Safina’s quest challenges scientific convention. Classical behaviorists maintain that we cannot know what another species is thinking, mainly because those animals can’t talk back to us. “There’s a large dollop of truth here,” Safina admits, but this book’s combination of dramatic animal narratives (based on decades of field work) and ground-breaking brain research makes a compelling case for considering animals as individuals, with distinct identities and behaviors which are sometimes very comparable to our own.

We begin in East Africa, hunkered down amidst elephants in Kenya’s Amboseli National Park. Decades of human pressure have left visible and mental scars on these animals: they become anxious when rangers switch off their cars because “voices without an engine are frightening to them now…poachers don’t have engines.” Observation in this book is mutual. Elephants identify us just as we identify them, each distinguishing the other according to trademark behaviors and distinct personalities.

Elephant’s personalities are inevitably shaped by the enduring ivory trade, which was banned in 1990 until stockpiled ivory became legal in 1999. Now poachers have the perfect cover to continue a decades-old slaughter, at the expense of one elephant every 15 minutes. We might feel both outraged and exhausted by yet another story of carnage chronicled in numbers, dollars and cents, but Safina avoids this trap by giving urgency to his mission. Understanding animals, he writes, is “not a boutique endeavor. Failure will speed their end and the bankrupting of our world.”

On the other hand, proper treatment of animals—treating them “as they deserve”—enriches how we understand our own humanity. In Yellowstone National Park we meet the legendary wolf “21,” leader of one of the Park’s most successful wolf packs since the species was reintroduced in 1995. During his lifetime, 21 distinguished himself as a peaceful warrior who never lost a fight and also never killed his rivals. Safina recounts one of his conversations with wolf expert Rick McIntyre:

Mercy, compassion, social status and bravery no longer seem the exclusive province of human beings. What makes a great person can make a great wolf as well.

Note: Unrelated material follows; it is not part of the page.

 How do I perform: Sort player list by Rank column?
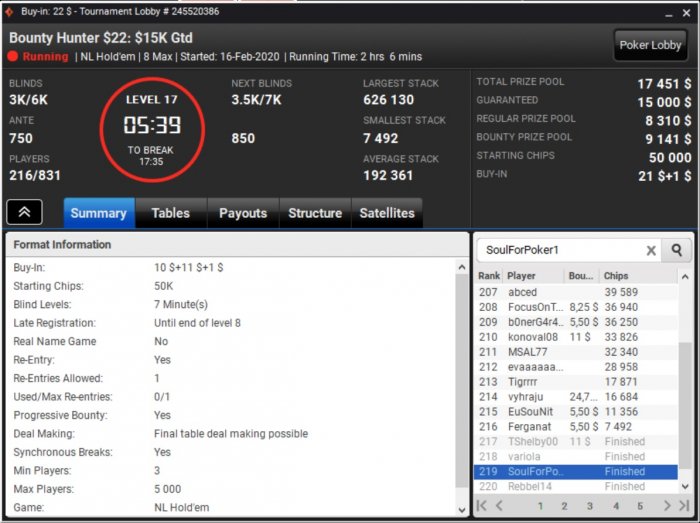click(x=489, y=276)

Then “why do human egos seem so threatened by the thought that other animals think and feel?” Safina asks. Our need to feel special is his harshest critique of how we relate to the world around us, and, he suggests, is the basis for some of our most out-of-touch theories about animal cognition.

Among these is his least favorite, “theory of mind,” the distinctly human ability to intuit another being’s thoughts and emotions based on their behavior. Reading others’ intentions appears critical to survival for all the animals discussed in Beyond Words, but ultimately we are left with “humans are better at reading humans. Dolphins are better at reading dolphins,” and so on. It’s an unsatisfying conclusion, and Safina knows it. “We’re not done,” he repeats throughout the book, giving a nod to the simultaneous frustration and excitement that comes with being on the frontier of animal communication research.

Other scientific discussions are more resolved. Safina compellingly describes the evolutionary links in our brain chemistry to that of dolphins and apes. The difference is just in the details, he says, like our physical exteriors and our emphases on different senses. He also debunks the famous mirror test, in which scientists have historically tested animals’ self-awareness by seeing whether they can recognize their reflections in a mirror. The explanation is simple: with little precedent for encountering mirrors in the wild, most animals simply don’t understand reflection. Boom.

The book convincingly argues that we cannot apply human measures of intelligence and cognition to other beings. Sitting in a tiny boat watching killer whales socialize, Safina and veteran whale researcher Ken Balcomb swap mind-bending stories of whales rescuing lost boats at sea, returning drowning dogs to their owners, and even detecting human death before we do. More than reflecting human nature, these stories leave us “shaken out of certainty,” in our ability to quantify what we observe.

Safina is right there with us, feeling unsteady but also grateful for the sense of wonder and mystery these animals introduce to the world we think we know. Let us share in that sense of wonder. We owe it to ourselves, and to those with whom we share the earth.